The workers, all migrant labour from Telengana, were among six raided and arrested on January 12, 2018 (one other had been arrested on January 11, and one on January 25), and the order of the Bombay High Court entitles them to mandatory bail after being in custody for more than 11 months.
Placard reads: Defending (right-wingers) Bhide and Ekbote under Naxal pretext
Of the eight arrested, five, namely Satyanarayan Rajayya Karrela, Babu Shankar Buchayya Vanguri, Shankarayya Lingayya Gunde, Ravi Rajanna Maarampalli and Saidul Narsimha Singapanga are the active members of the Mumbai Electric Employees Union (MEEU), which has been struggling to ensure decent wages, an end to contractual labour, safety equipment and health coverage in multiple cases of injuries at the REIL plants.
The present UAPA case comes on the heels of multiple other motivated cases filed by REIL management against workers and union members over the years. In December 2017, management of REIL had refused to issue ESI card to an injured workman to facilitate his transfer to Sion hospital for proper medical treatment, as a result of which he died the next day. The workers went on an impromptu strike for a few hours on 19 December 2017, pursuant to which the management was compelled to issue the statutorily mandated ESI cards to all.
However, REIL filed FIRs against four workers for organizing the strike. In 2007, six workers were arrested under the Essential Services Maintenance Act (ESMA) for allegedly disrupting the supply of essential services of electricity distribution, which was later scrapped on the admission of the State Government in court that there was no evidence to substantiate the charges. Nevertheless, most of them remain terminated from their employment and have not been reinstated since.
After the arrests in January 2018, family members of some workers have been evicted from their rented premises, and all continue to face routine harassment from the police. Other workers were also interrogated and harassed for many days. One person interrogated by the ATS in relation to the case committed suicide. This created such terror among the workers and union members.
As a result, the struggle for ensuring safety, permanent jobs and better wages of Reliance workers has taken a dark turn. There has further been a concerted campaign in the media to portray them as associates of the banned Maoist party, piggybacking on the nation-wide paranoia orchestrated by the ruling dispensation against so-called ‘Urban Naxals’ apparently raising funds for, and undertaking recruitment, for a banned organization.

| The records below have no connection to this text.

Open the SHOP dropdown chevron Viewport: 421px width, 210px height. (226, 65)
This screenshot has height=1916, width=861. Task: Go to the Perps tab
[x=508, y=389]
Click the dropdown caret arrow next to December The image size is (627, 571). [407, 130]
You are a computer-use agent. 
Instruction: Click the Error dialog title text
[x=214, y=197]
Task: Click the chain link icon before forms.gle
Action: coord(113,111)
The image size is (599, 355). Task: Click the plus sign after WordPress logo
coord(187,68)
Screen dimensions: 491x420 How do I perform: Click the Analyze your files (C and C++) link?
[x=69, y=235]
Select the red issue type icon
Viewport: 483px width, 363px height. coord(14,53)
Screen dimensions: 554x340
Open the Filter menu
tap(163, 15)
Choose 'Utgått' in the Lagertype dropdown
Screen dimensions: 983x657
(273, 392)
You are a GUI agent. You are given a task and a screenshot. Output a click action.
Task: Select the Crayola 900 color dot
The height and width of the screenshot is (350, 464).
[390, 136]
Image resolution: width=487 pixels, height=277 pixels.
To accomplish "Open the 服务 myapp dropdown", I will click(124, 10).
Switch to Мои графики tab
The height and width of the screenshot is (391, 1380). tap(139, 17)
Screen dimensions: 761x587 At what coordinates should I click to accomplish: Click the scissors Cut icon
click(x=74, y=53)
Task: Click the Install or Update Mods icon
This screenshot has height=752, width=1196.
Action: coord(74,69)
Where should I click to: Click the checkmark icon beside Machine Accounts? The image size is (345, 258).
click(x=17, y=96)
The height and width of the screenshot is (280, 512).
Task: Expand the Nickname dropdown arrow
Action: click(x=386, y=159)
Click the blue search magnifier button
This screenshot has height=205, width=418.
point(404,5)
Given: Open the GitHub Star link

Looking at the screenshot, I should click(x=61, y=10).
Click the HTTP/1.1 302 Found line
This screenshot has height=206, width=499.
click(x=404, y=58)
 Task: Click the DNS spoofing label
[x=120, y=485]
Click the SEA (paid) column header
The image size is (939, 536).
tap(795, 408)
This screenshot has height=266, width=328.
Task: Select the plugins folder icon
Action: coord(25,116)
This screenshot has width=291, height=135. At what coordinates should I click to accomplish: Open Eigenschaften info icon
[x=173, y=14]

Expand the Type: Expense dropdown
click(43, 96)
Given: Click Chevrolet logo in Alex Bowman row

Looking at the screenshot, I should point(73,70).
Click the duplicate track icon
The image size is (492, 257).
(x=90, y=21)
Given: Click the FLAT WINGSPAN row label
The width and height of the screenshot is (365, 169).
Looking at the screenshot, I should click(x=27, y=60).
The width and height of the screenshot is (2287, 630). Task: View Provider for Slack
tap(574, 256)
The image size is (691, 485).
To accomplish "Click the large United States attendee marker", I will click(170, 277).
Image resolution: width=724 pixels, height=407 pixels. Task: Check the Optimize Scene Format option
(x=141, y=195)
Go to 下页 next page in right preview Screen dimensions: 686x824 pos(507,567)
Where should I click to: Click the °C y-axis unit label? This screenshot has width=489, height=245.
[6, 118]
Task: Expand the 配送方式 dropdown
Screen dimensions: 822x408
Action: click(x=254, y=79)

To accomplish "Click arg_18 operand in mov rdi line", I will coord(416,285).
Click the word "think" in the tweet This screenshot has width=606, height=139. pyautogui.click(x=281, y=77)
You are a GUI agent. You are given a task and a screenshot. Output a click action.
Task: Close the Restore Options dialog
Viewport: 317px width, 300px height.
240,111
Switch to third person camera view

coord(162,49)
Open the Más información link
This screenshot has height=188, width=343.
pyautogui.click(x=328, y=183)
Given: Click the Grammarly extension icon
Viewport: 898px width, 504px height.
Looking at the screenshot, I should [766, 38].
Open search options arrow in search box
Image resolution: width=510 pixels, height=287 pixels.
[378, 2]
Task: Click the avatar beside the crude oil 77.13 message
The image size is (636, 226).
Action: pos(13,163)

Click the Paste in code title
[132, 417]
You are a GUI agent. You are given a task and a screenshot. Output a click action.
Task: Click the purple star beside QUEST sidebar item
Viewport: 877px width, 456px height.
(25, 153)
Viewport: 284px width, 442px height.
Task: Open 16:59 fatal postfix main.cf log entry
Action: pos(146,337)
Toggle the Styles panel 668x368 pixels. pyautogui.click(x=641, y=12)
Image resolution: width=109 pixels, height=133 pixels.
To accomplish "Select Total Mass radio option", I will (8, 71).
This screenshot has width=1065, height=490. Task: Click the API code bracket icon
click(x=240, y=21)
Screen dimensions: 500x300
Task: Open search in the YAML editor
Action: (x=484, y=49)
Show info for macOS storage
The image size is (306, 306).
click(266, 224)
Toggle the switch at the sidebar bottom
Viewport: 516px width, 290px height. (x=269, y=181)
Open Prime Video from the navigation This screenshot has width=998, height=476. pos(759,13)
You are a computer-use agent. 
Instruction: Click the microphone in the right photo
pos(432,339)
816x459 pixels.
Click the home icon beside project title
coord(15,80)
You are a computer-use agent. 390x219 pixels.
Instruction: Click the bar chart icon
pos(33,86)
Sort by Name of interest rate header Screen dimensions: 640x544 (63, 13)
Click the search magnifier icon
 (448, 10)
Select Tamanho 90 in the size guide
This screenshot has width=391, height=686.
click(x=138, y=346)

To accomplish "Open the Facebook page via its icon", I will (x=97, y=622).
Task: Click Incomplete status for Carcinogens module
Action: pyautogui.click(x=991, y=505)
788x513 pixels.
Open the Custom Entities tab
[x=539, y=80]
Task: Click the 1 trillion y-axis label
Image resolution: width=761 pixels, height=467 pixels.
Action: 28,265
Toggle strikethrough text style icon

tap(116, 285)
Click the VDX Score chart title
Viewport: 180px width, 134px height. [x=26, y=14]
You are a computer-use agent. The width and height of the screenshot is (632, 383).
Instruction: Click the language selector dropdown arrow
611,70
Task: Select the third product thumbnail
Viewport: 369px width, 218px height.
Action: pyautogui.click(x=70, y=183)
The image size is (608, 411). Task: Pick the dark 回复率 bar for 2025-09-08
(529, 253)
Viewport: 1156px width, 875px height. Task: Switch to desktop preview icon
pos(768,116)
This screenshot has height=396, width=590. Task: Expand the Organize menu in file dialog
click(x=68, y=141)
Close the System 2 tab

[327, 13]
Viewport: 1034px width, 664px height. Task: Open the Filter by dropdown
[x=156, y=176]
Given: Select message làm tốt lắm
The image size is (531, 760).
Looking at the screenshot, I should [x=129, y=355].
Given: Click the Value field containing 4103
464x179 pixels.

With the acquisition of REIL by Bombay Suburban Electric Supply to Adani Transmission, Reliance has sought to wash its hands of its statutory obligations towards workers, claiming them to be employed by the contractor and not them, even though cases pending against the workers have been filed by Reliance themselves. In fact, in one of the statements submitted as part of the chargesheet Reliance management claims that the workers had ‘Maoist’ links.
The nexus between the management and the state administration has ensured that those demanding an end to contractual labour, low wages, unsafe and perilous working conditions are ensnared in the endless trials and tribulations of UAPA.